◆ Task requirements ◆
Find "Where should I", then copy its line and every later line of the entries exactly through the end, leaving all pictures out.
[Opening Data supplied section]
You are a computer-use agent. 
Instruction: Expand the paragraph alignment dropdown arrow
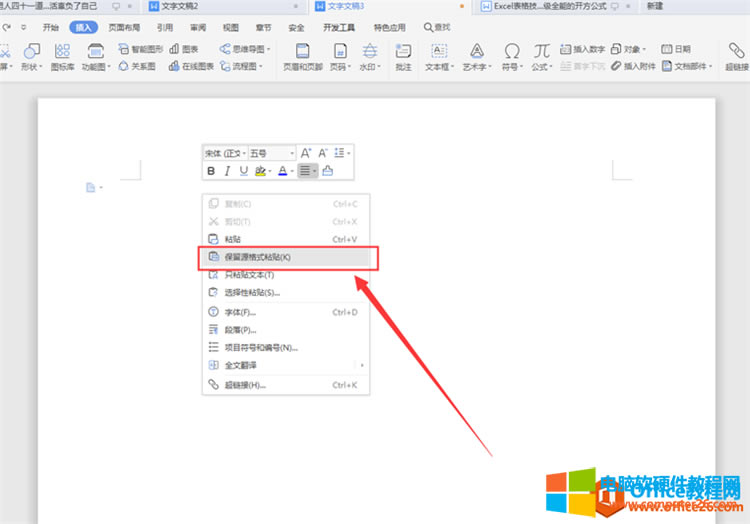point(315,171)
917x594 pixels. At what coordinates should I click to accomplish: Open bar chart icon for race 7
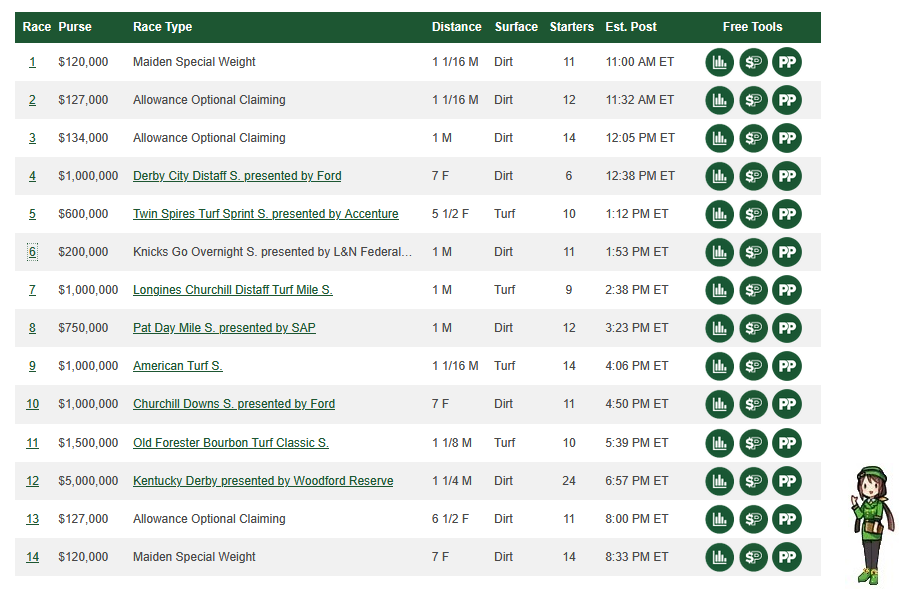719,290
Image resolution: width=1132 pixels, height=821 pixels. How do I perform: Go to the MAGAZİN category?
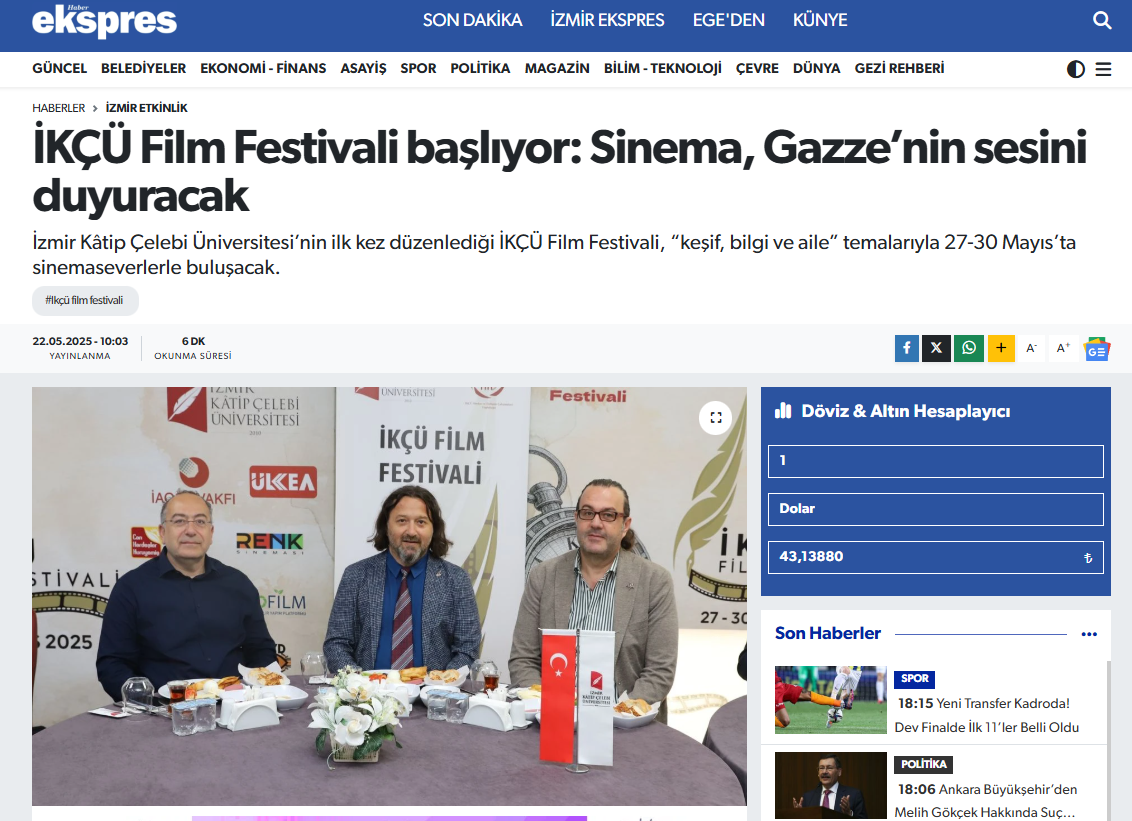[557, 69]
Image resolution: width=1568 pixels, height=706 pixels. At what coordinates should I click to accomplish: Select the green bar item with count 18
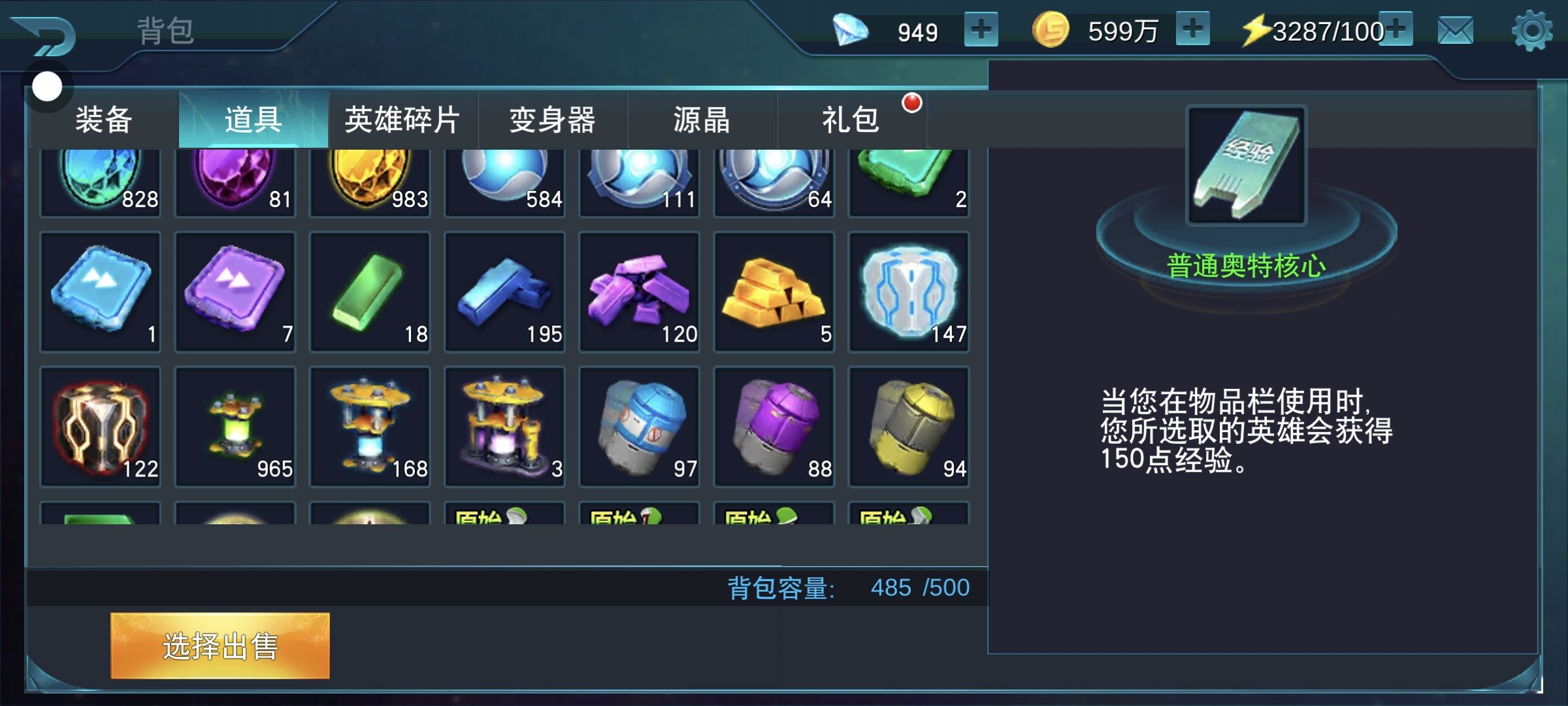pos(370,292)
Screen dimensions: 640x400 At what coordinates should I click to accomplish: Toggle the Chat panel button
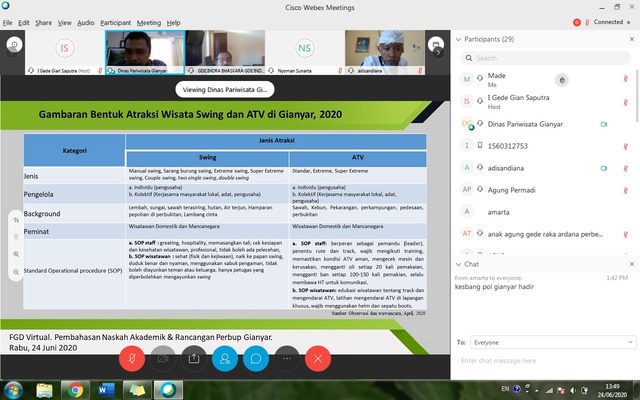coord(255,357)
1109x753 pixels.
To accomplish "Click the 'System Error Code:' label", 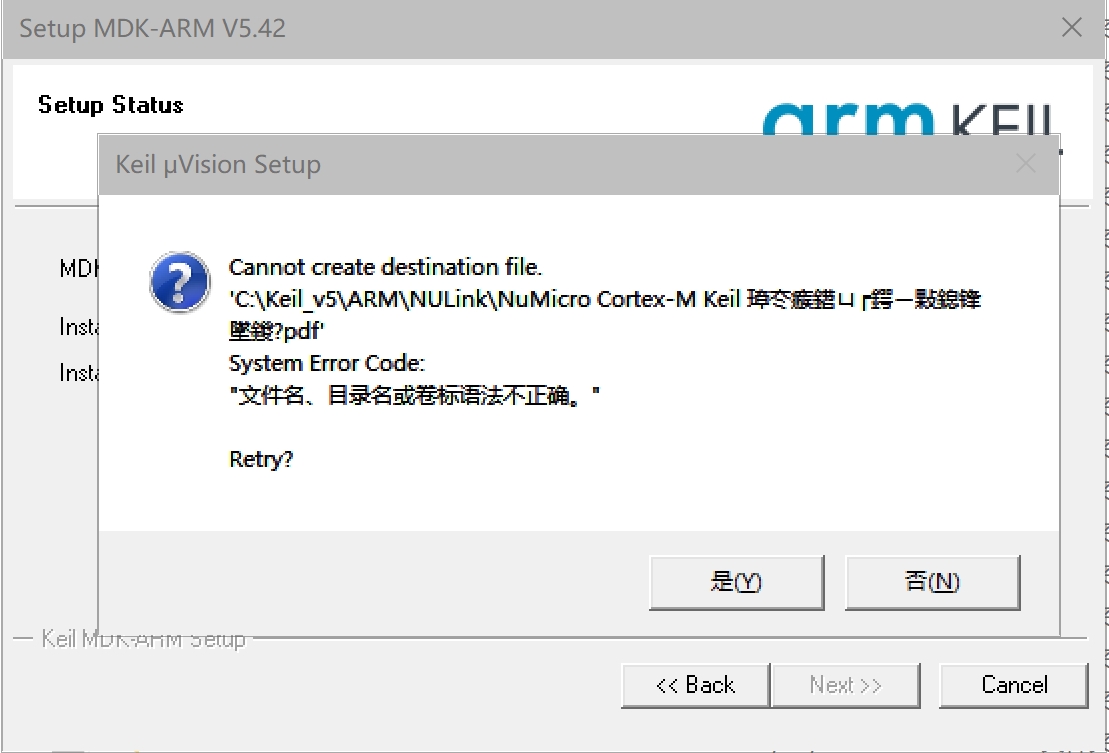I will pos(327,363).
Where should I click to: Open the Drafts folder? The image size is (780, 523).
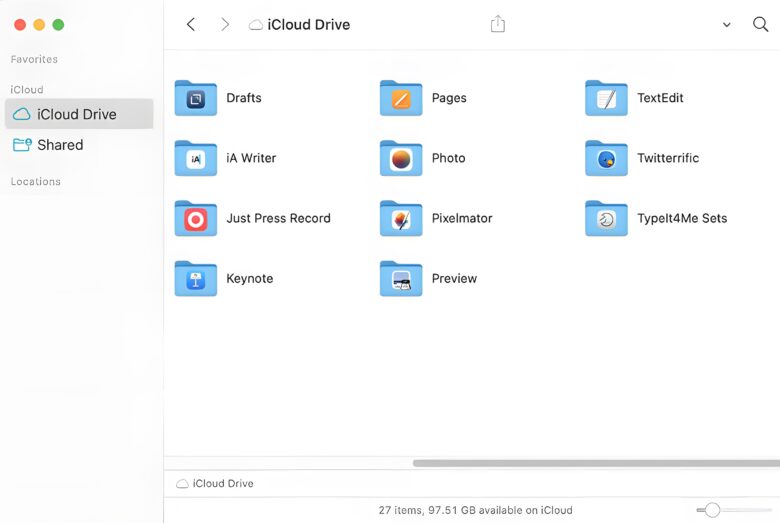coord(196,98)
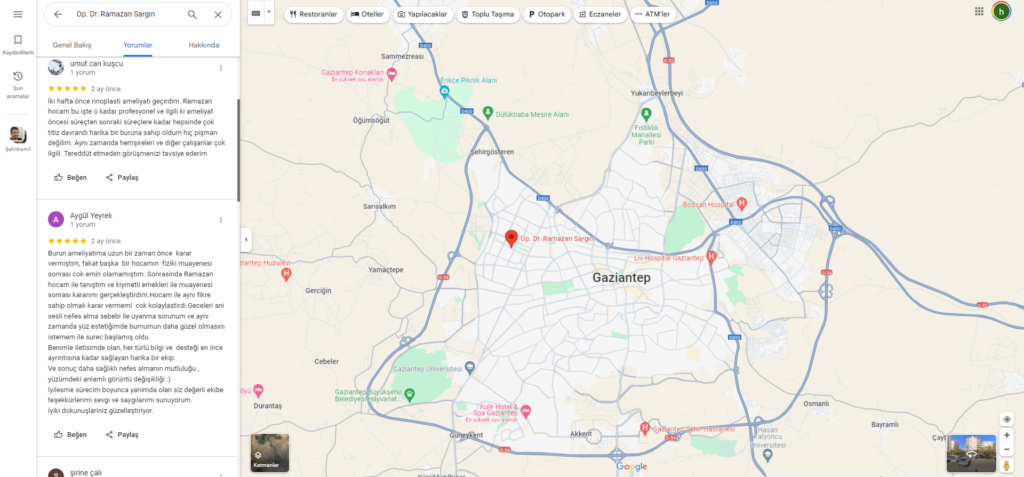Open the Katmanlar layers thumbnail

coord(270,453)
[Closing Data supplied section]
◆ Expected output ◆
Where should I click to: Open the Drafts folder? The image size is (780, 523).
coord(196,98)
Open the Katmanlar layers thumbnail

coord(270,453)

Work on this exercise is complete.